Ein paar Minuten später bekam mein Freund eine SMS: ENTSCHULDIGUNG HATTE FALSCHE VORWAHL. WIE ALT BIST DU? Er schrieb zurück: definitiv zu alt für dich. Das schreckte die süddeutsche Maus aber überhaupt nicht. SAG DOCH MAL, WIE ALT BIST DU? 41 und schwul, antwortete mein Freund. Das Biergartenmaderl fühlte sich dadurch jedoch erst richtig angestachelt und tippte gut gelaunt in ihr Handy: KLAR UND ICH BIN FETT UND HÄSSLICH UND WARTE VERZWEIFELT AUF EINEN MANN DER MICH LIEBT. JETZT SAG DOCH MAL!

Lernen die so etwas in der Bravo, fragte mich der beste Freund verzweifelt später, als er mir von seiner neuen Verehrerin erzählte. Früher waren die Gören doch auch nicht so nassforsch. Das liegt alles am Kommunikationsmittel Handy, erklärte ich ihm. Die SMS hat das CB-Funken, den Ballon mit Postkarte dran und den anonymen, parfümierten Brieffreundschaftsbrief komplett abgelöst! Die lassen ihre SMS-Botschaften ja sogar schamlos über einen Crawl durch das öffentliche Musikfernsehen laufen. Du kennst doch die alte Led Zeppelin-Wahrheit: Communication Breakdown, it’s always the same, I’m having a nervous breakdown, drive me insane! Ich summte kurz das Gitarrensolo an und der beste Freund nickte. Allerdings, bestätigte er, sind das schon echte Kommunikationsstörungen.

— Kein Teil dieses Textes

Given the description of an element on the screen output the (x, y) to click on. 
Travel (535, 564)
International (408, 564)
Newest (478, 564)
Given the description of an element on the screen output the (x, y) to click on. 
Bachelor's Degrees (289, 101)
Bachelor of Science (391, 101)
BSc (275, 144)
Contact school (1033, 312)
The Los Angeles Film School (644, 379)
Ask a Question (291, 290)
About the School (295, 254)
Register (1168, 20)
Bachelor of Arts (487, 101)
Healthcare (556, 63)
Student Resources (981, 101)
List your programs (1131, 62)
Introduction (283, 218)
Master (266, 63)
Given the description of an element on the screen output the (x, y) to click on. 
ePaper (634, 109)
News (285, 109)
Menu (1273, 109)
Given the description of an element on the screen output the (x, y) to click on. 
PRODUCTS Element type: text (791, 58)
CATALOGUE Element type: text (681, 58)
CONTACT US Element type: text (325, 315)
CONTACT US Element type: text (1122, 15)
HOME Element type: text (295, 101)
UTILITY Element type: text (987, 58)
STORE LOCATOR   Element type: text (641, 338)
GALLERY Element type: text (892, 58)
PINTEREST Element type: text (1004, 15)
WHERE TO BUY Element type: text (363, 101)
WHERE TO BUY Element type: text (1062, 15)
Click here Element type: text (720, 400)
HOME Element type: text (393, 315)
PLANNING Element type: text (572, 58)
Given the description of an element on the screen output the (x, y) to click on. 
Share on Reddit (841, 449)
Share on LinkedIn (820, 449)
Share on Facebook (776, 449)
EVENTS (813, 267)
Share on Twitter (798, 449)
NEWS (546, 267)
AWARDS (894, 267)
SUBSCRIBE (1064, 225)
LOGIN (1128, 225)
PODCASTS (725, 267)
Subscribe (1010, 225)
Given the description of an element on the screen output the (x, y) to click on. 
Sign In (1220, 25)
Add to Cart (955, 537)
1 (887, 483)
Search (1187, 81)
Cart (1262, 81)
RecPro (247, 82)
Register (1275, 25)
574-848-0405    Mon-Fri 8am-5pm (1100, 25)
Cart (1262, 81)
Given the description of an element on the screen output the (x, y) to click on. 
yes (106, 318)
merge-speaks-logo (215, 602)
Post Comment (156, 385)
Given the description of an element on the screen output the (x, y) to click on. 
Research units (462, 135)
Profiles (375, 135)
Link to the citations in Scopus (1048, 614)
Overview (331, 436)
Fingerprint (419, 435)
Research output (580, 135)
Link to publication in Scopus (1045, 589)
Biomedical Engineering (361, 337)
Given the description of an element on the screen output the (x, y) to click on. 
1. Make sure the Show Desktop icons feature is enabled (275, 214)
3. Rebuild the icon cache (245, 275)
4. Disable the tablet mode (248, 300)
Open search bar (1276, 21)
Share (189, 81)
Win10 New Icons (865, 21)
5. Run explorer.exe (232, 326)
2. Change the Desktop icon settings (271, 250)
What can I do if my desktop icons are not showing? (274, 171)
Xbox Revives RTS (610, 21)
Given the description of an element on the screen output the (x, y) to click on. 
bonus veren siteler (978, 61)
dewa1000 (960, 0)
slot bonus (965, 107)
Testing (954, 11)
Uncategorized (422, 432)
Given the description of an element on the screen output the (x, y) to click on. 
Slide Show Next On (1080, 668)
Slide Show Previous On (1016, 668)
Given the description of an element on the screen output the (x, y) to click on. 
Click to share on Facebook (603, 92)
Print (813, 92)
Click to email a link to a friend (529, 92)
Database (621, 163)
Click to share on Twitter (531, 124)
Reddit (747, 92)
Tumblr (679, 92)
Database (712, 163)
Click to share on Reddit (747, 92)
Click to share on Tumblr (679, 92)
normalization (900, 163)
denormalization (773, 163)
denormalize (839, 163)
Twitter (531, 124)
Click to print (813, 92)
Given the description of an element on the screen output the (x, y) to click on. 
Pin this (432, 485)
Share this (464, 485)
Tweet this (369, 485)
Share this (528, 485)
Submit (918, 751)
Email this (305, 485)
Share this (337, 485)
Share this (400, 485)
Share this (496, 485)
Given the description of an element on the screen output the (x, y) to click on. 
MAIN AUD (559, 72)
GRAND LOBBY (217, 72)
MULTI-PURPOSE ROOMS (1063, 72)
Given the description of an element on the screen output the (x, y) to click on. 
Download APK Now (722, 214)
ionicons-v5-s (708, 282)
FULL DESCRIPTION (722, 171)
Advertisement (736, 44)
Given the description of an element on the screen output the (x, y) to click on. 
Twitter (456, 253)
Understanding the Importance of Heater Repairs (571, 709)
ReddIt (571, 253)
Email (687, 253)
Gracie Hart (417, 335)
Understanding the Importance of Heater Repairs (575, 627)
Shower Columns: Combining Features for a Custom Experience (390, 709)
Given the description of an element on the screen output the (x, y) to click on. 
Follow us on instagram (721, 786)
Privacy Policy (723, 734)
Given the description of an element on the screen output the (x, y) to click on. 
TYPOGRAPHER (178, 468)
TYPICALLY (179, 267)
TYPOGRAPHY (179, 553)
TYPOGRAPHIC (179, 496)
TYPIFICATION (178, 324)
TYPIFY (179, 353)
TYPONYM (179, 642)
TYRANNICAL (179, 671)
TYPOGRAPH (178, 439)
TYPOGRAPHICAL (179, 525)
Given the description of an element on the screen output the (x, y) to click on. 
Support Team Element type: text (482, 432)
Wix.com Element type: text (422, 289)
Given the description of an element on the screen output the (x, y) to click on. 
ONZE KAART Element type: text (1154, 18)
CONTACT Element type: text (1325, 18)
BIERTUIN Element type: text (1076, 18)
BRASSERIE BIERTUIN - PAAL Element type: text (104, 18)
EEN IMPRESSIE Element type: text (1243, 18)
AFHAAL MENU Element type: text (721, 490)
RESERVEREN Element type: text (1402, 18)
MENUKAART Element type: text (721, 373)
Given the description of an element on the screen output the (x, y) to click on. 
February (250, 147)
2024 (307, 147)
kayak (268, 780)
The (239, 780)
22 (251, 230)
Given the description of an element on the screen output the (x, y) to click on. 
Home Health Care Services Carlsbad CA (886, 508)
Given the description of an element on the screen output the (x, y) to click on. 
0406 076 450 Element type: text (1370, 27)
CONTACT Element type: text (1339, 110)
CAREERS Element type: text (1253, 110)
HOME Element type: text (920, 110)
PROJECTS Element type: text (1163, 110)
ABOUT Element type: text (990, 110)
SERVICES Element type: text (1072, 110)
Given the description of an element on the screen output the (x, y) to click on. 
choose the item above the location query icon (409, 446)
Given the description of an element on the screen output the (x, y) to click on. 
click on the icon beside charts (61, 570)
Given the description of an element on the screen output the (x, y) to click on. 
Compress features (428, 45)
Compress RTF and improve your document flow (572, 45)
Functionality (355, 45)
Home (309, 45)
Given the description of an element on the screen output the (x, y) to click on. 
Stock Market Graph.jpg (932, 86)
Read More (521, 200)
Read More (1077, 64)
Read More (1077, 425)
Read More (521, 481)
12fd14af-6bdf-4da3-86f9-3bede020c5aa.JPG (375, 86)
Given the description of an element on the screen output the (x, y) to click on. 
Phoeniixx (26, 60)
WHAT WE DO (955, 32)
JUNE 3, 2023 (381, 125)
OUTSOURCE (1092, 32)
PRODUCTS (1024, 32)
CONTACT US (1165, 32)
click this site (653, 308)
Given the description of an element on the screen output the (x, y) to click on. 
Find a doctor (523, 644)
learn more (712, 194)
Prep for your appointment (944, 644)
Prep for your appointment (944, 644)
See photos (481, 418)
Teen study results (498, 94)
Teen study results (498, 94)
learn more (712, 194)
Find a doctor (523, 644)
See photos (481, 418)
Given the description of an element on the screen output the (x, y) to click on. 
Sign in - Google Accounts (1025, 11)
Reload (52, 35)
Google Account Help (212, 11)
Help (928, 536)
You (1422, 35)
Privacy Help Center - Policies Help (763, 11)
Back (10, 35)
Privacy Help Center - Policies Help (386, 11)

Das passte wiederum dazu, was ich gestern im Museum gelernt habe: Wegen der Kommunikationsüberdosis gibt es in letzter Zeit nämlich wirklich einen rapiden Anstieg an Kommunikationsstörungen. Aber Hilfe ist in Sicht. Die Menschen, die sich gar nicht oder nur sehr schwer oder undeutlich oder in rudimentärster (SMS-)Form ausdrücken können, werden unter anderem mit Delphintherapien behandelt, bei denen sie mit netten, nassen, klickenden Wassersäugern durch die Meere schwimmen dürfen, und hin und wieder schafft es so ein Flipper, dass ein ganz stiller, trauriger, autistischer Junge wieder lacht oder so.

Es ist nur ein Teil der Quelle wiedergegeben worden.